The ConnectionLost error happens if the connection is closed uncleanly. If you don't want the error about not retrieving the exception, you'll want to add an exception handler around your "async with asyncssh.connect" block. That way, it won't report the exception as unretrieved when you exit that coroutine.

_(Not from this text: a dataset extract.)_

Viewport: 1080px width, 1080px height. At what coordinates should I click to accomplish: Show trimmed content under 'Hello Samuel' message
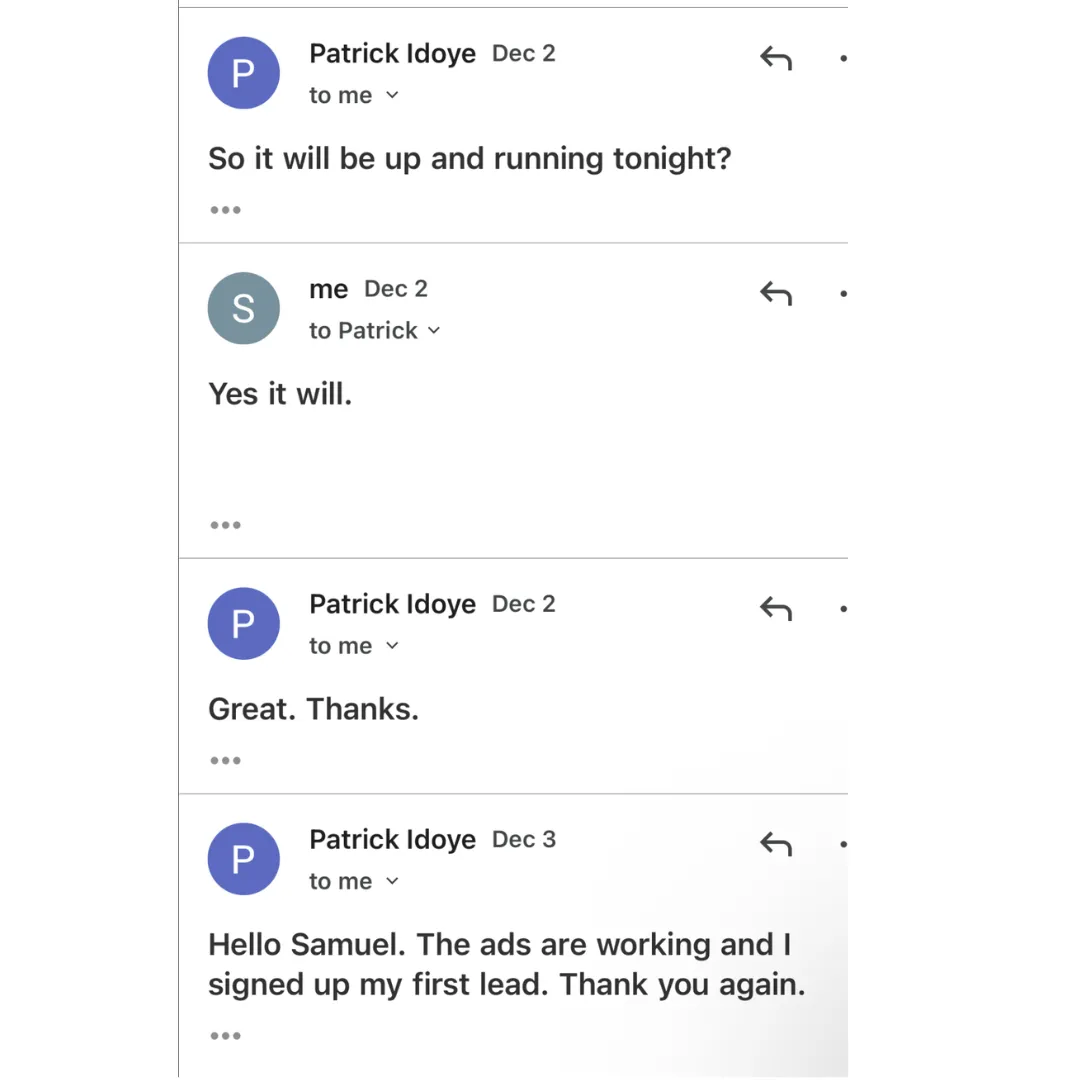(x=225, y=1036)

There's something else I noticed, though, but it might just be in the snippet you showed here and not in the actual code. You are using "async with" around the connect, but then just logging something and exiting the block. When you exit out of the "async with", the connection is automatically closed. If you want to continue using the connection after that block returns, you'll need to use "await" rather than "async with" and then later call close() and await wait_closed() on the connection, or alternately do an "async with conn" (where conn is the return value of awaiting the connect()) at some later point where you are doing the actual I/O on the connection.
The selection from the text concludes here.